Fiction, magic, traditions. That’s how they get’ya.

Food highlights from Pixar Fest (see this post for all the details): I had a long list of foods to try, but our stomachs could only handle so much in one day and we had a dinner reservation at Goofy’s Kitchen, which was a dinner buffet with the family, so we couldn’t stuff ourselves in the afternoon. We tried the grape soda cake pop, alien macaron, cheeseburger pizza, apple and cherry slushy in a Finding Nemo souvenir light-up sipper cup, a habanero meatball cone, and a “Choose Your Racer” churro in which I chose the red churro for Lightning McQueen. My favorite was the alien macaron because it wasn’t that sweet and it was a well-made macaron with a sweet-tangy blackberry flavored filling. I wanted to try at least 3 churros (the cocoa churro (inspired by Coco) and the multi-colored fruity churro (inspired by Up)), Jessie’s Berry Jubilee funnel cake (inspired by Toy Story 3), the three-flavored corn dog (inspired by Jack-Jack from The Incredibles), and the three-course Remi-inspired (from Ratatouille) menu at Cafe Orleans, but again, our stomachs could handle so much and I think the Lord was keeping me in check with all the sweets. ;) I didn’t indulge too much because I only took a bite or two from each food item. I just wanted a taste, that’s all. hehe.

 

 

Field Trip: Echo Park, L.A.

June 2nd: Impromptu trip to the Echo Park in L.A. The weather was sunny and not too hot. I thought it would be nice to have a picnic and ride the swan boats at the lake. Echo Park was also on my Summer List. We packed a light lunch by digging up leftovers from the week and headed to the park. Note to future visitors: street parking can be tricky on weekends because there’s a lot of people especially on nice days and the swan boat rides are $11 per adult and $7(?) for each child. I didn’t know it would be so costly, but since I didn’t think we would ride it ever again, we decided to take the plunge. All in all, it was a pleasant afternoon in the city.

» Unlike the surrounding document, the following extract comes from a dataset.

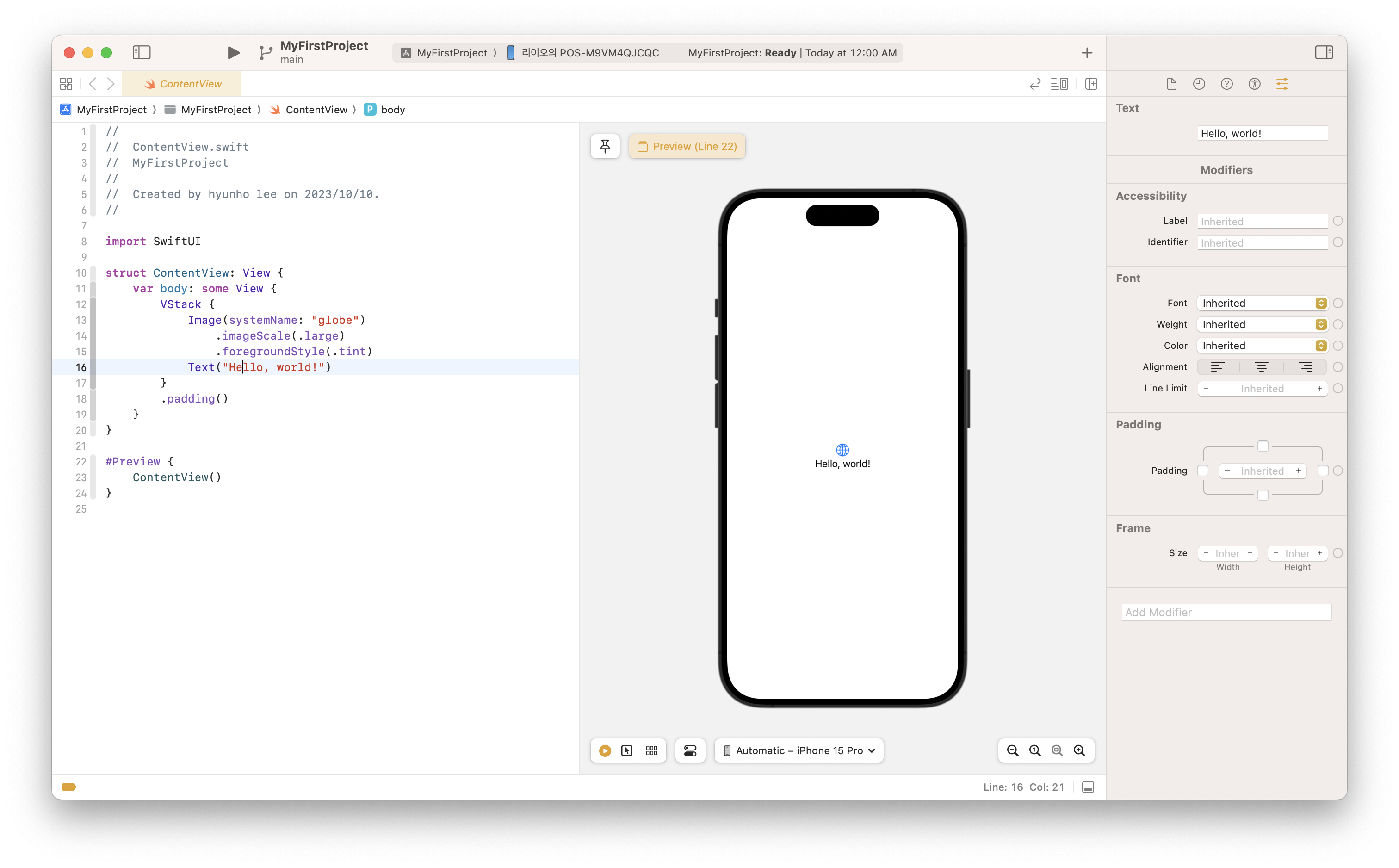Screen dimensions: 1399x868
Task: Show the File inspector tab
Action: click(x=1171, y=84)
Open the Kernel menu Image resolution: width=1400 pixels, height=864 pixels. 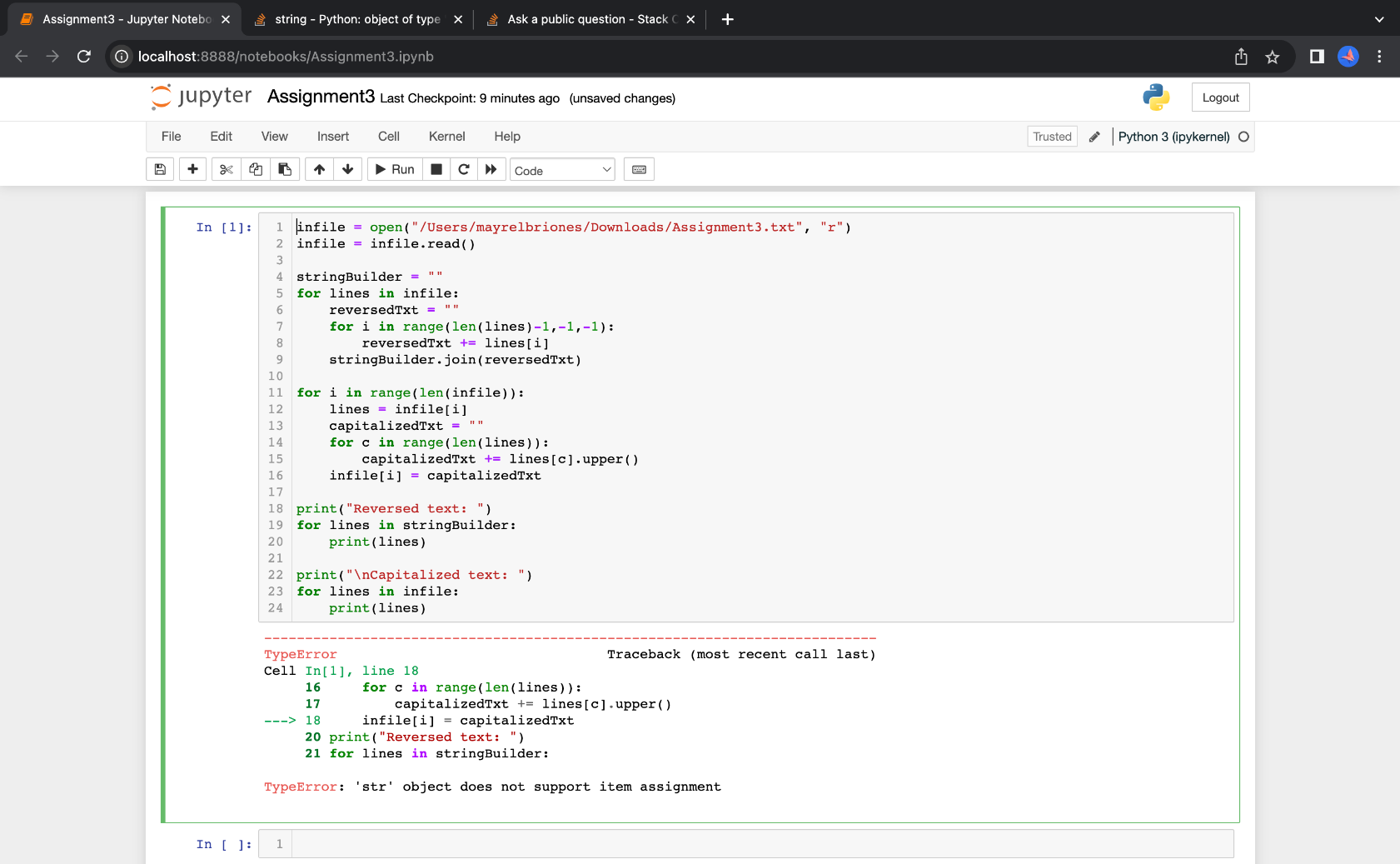[446, 136]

Field Trip: Huntington Library

Field Trip: Huntington Library

In order to get free tickets to the once a month free day at the Huntington Library, you must set an alarm/alert for 8:50am on the first of the month prior. You must be sitting at your computer desk or have your phone in hand with the link to the tickets page open and ready to click. Not the homepage of the Huntington Library or the next two pages leading to the tickets page, but the actual tickets reservation page several clicks in. When the clock strikes 9:00am, hundreds of people will be clicking on the same link, causing a likely site crash by 9:01am. If you get stuck in the crash, you will find yourself looking at a “Sold Out” page by the time the site loads properly, which would be at exactly 9:02am. On April 1st, I leisurely walked to my computer at 9:05am and found myself baffled by the speed in which the tickets were taken. On May 1st, I was ready. I set my alarm, I had the page open on my computer (but it was the page before the reservation page) and the site froze instantly seconds after 9am; luckily I had the reservation page open on my phone and was able to snatch the tickets for June.

A lesson to be learned: Life is a competition.

 

 

 

 

Girls Trip: Vegas

We met in college, 2004. Now that we’re married and living in different cities, it’s difficult to find time to get together just the three of us. Four, if another had joined. ;)

We wanted to go somewhere to relax and eat (because that’s how 30+ year-olds roll). Since one of our husbands had a conference in Vegas and was able to book us an upgraded room, we basically tagged along and did our own thing. It’s funny how all our husbands asked, “What are you going to do in Vegas?” because they couldn’t imagine us there in the typical party/gambling/drinking scene. We simply wanted to relax and eat, wherever the location, which is all we did. Little did we know there was rave festival during the same weekend with a little bit of extra chaos. We avoided all that and spent the days eating good food and some time at the spa, relaxing and talking–typical ahjumma (old lady) stuff.